This news release is available in Portuguese.
Our intestines harbour an astronomical number of bacteria, around 100 times the number of cells in our body, known as the gut microbiota. These bacteria belong to thousands of species that co-exist, interact with each other and are key to our health. While it is clear that species imbalances may result in disease, it is unclear at what pace does each species in the gut evolves, a process that contributes to the chance of a particular innocuous species becoming harmful to the host.
In the latest issue of the scientific journal PLOS Genetics*, three research groups from Instituto Gulbenkian de Ciência (IGC; Portugal), led by Isabel Gordo, joint efforts to unveil, for the first time, how the bacteria Escherichia coli (E. coli), one of the first species to colonize the human gut at birth, adapts and evolves in the mouse intestine. The researchers have shown that E. coli with different advantageous mutations rapidly emerge and, consequently, a large genetic variation in this species is generated over time. Their results unravelled a layer of complexity of the gut microbiota, which has been unknown so far. This study demonstrates how rich the evolutionary dynamics of each bacteria is in a healthy animal and will be instrumental for the development of new strategies to fight disease by manipulating gut microbes.
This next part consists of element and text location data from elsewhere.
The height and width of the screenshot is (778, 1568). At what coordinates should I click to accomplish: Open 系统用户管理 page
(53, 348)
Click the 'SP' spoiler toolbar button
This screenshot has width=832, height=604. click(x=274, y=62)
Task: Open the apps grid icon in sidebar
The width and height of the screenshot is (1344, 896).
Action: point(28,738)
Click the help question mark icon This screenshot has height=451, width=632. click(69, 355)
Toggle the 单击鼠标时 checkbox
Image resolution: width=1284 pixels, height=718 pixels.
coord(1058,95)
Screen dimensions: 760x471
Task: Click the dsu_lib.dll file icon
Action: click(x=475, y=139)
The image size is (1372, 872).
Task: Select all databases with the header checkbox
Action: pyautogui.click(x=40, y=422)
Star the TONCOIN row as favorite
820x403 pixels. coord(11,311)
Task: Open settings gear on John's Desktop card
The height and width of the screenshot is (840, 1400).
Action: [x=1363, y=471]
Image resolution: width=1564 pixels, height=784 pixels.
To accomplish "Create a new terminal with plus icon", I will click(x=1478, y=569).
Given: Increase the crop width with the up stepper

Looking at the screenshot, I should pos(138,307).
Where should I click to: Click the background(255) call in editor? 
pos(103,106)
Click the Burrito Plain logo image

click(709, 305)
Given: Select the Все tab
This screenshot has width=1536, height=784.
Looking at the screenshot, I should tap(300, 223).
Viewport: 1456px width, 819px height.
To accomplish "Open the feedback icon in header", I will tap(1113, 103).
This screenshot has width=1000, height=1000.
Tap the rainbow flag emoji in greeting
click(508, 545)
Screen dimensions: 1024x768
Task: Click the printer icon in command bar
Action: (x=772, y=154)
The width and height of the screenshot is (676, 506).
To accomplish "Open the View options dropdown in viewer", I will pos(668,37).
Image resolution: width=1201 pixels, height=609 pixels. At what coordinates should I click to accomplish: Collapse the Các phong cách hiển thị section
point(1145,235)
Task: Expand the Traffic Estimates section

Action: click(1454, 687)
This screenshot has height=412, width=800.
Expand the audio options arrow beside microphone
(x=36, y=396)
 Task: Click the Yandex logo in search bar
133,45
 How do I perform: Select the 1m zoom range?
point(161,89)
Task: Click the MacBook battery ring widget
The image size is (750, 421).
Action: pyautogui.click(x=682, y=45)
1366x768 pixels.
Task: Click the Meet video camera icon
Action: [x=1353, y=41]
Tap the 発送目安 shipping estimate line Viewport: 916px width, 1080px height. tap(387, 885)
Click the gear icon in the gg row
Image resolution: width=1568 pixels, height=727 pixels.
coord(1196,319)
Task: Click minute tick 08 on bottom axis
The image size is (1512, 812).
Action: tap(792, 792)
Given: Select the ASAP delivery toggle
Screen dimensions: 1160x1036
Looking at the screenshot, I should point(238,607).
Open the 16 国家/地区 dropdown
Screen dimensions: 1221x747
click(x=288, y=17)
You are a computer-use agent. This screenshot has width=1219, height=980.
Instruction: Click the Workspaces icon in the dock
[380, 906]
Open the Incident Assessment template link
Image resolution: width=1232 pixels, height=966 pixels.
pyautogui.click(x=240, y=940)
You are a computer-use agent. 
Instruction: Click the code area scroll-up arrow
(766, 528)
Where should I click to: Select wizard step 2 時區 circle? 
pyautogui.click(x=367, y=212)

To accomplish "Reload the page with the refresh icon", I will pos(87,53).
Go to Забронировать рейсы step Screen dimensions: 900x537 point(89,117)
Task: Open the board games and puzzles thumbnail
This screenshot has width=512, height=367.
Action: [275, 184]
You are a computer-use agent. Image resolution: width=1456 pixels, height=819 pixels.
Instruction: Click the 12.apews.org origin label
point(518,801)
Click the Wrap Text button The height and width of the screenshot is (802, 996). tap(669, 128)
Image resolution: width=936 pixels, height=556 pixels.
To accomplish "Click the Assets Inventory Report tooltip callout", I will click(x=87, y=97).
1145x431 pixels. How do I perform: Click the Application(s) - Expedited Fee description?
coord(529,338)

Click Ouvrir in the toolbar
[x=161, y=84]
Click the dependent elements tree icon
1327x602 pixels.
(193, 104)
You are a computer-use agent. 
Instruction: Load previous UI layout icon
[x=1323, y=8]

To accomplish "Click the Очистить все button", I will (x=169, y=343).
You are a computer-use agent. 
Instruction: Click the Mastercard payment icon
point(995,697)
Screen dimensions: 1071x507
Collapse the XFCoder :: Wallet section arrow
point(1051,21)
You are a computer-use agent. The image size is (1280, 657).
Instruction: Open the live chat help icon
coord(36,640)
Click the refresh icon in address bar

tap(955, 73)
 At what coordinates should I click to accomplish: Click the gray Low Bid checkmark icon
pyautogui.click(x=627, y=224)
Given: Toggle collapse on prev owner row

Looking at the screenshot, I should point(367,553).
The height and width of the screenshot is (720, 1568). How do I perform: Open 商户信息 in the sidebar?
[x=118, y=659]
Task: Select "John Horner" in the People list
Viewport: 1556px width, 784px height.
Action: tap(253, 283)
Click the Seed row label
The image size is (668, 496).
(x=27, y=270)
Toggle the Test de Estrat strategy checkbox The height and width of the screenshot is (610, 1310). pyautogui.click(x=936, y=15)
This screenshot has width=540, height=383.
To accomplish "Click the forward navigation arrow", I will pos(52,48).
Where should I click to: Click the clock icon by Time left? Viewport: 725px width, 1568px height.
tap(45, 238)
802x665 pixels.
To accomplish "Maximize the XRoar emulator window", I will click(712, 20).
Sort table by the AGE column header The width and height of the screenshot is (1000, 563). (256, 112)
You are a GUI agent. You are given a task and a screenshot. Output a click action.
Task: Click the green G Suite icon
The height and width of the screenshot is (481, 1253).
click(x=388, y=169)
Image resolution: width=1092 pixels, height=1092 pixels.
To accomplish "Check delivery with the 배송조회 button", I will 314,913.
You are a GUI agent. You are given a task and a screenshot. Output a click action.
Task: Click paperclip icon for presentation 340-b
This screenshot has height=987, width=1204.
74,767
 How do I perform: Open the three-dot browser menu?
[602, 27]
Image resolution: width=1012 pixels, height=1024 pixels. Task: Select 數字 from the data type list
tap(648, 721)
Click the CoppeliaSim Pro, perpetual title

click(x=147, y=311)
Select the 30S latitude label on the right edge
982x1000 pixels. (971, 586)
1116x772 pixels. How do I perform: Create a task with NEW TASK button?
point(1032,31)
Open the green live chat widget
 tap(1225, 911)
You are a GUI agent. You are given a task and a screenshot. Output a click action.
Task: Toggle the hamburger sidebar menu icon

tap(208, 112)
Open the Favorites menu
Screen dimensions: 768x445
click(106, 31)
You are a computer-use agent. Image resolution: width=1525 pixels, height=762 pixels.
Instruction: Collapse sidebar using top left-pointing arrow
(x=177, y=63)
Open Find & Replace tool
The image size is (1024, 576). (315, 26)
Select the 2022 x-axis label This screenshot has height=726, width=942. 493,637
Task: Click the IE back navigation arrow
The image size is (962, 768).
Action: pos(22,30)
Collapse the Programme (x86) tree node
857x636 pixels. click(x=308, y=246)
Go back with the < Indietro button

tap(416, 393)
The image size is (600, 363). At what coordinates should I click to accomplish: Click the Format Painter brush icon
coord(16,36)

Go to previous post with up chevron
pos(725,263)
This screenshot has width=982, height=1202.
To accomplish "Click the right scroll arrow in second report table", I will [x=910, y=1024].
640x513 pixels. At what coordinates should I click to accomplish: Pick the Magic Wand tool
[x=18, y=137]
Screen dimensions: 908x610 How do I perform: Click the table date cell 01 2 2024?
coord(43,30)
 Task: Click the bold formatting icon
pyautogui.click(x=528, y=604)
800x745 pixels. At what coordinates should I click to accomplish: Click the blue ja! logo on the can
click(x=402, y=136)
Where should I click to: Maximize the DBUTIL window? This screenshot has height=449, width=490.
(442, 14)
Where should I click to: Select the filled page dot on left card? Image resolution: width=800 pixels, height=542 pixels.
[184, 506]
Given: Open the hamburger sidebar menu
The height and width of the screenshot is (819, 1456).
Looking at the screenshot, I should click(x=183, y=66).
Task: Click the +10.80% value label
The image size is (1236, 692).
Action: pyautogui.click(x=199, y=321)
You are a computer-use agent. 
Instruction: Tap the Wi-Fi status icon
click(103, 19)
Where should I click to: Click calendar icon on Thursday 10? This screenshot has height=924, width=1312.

It was unknown to Charles Darwin that the process of natural selection that he deduced from observing the diversity in the world surrounding him, could be taking place inside his own body. For several years evolution of bacteria has been studied in Petri dishes, which are highly artificial environments. The laboratories of Isabel Gordo, Karina Xavier and Jocelyne Demengeot, at IGC, joint their expertise in evolution, microbiology and immunology, respectively, and set out to study evolution of E. coli in its natural environment: the gut. They fed mice with E. coli and analysed mice's faeces for mutations that emerged during bacterial evolution inside the intestine. Their results indicate that many advantageous mutations occur and bacteria carrying different mutations compete for fixation in the gut. The evolution process is the outcome of this continuous competition where a large diversity of E. coli strains is observed.
In order to identify the genes important for the adaptation to the gut, the researchers analysed genetically the E. coli strains that emerged. Their results pointed out specific genes inactivation allowing bacteria to grow better in the presence of products generated by the host metabolism. They also reported changes of genes that regulate anaerobic respiration (a process required in environments low in oxygen like the gut). The researchers found that despite the high complexity of the natural environment studied – the intestine – the evolutionary process was highly reproducible as the same mutations occurred in populations of E. coli evolving in different mice.
"It is remarkable that we can study evolution with this level of quantitative precision in one of the most complex environments ever tackled", says Isabel Gordo. "The competitive war that appears to take place between emerging new strains of a given species will have to be further integrated with the variation observed between the different species inhabiting the gut along time. No doubt this opens room for many interesting future research studies of ecology and evolution in both healthy and non-healthy hosts."
Karina Xavier adds: "What most surprised me with these experiments was first, how fast these bacteria are evolving inside the mouse and therefore inside our bodies, and secondly, how reproducible the evolutionary path was. The fact that we observed the same mutations appearing over and over again every time we repeated this experiment will enable us to pin point the major factors controlling the microbiota in our gut, being the food we eat, our immune system or the microbes we encounter in the environment."
Jocelyne Demengeot says: "Most state of the art studies in Evolution and Ecology of bacteria are still conducted in vitro, in Petri dishes. Our long-term challenge, here proven feasible, is to move those fields to physiological situation, i.e to in vivo experimentation, in vertebrates. As for other fields of biomedical science, this approach is necessary to walk the scientific paths eventually leading to application for health and diseases."